* WORK ORDER
Read the records below. Copy each line where the string "Select" occurs.

* Collected data
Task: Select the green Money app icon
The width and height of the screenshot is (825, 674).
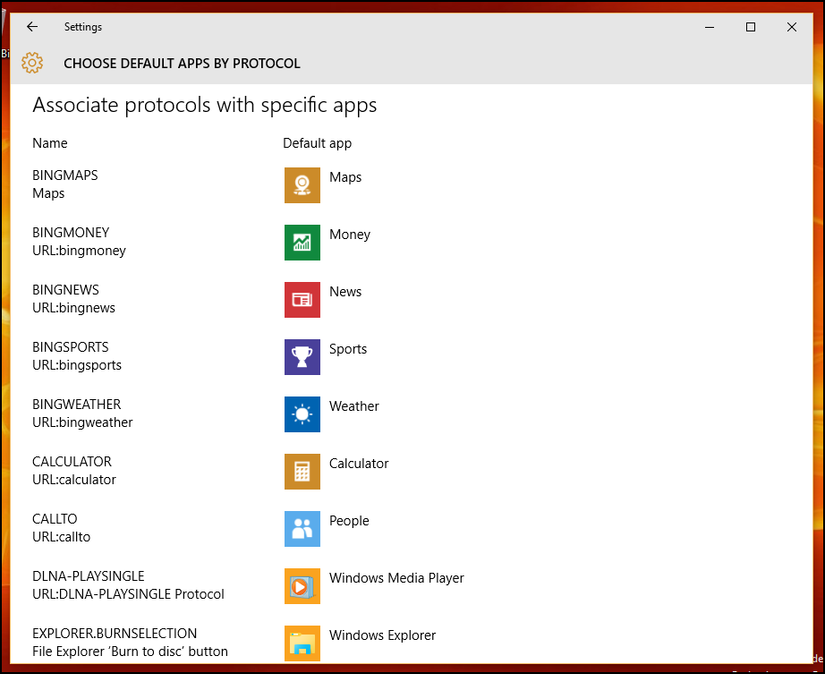Action: click(x=302, y=242)
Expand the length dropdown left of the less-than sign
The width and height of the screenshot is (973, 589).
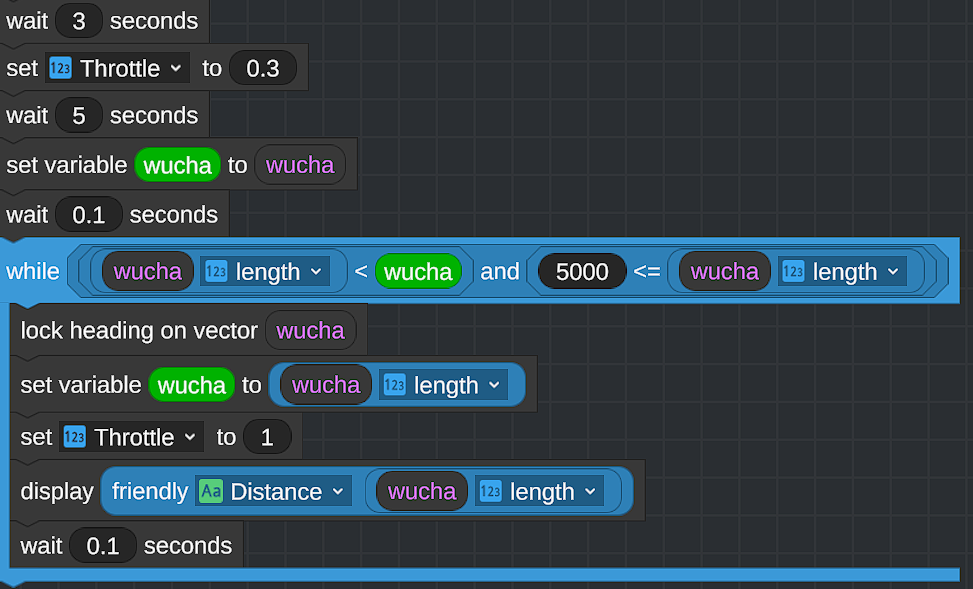(316, 272)
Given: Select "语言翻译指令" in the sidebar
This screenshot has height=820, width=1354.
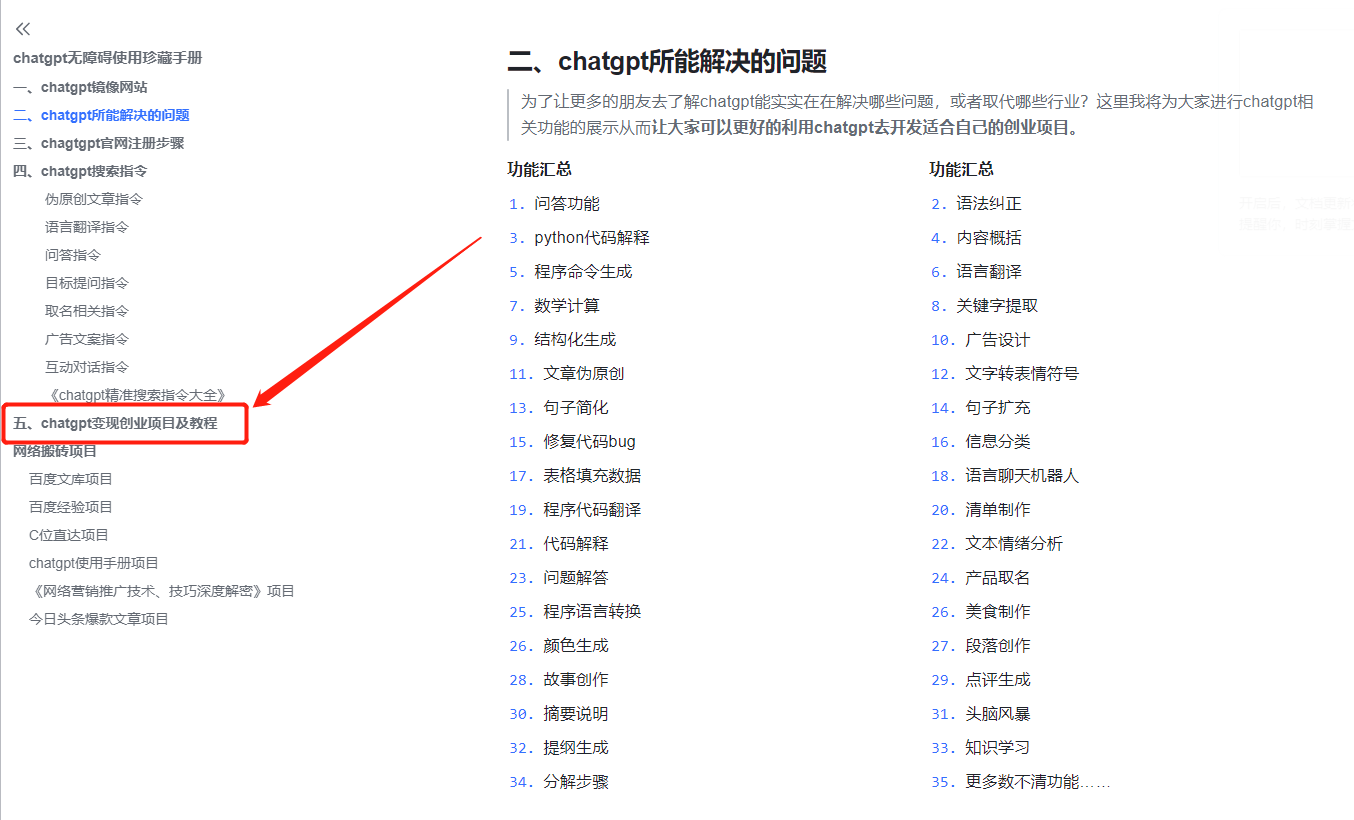Looking at the screenshot, I should coord(93,226).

* ANSWER FOR THIS EXERCISE
Task: Select the green Money app icon
Given: Select "语言翻译指令" in the sidebar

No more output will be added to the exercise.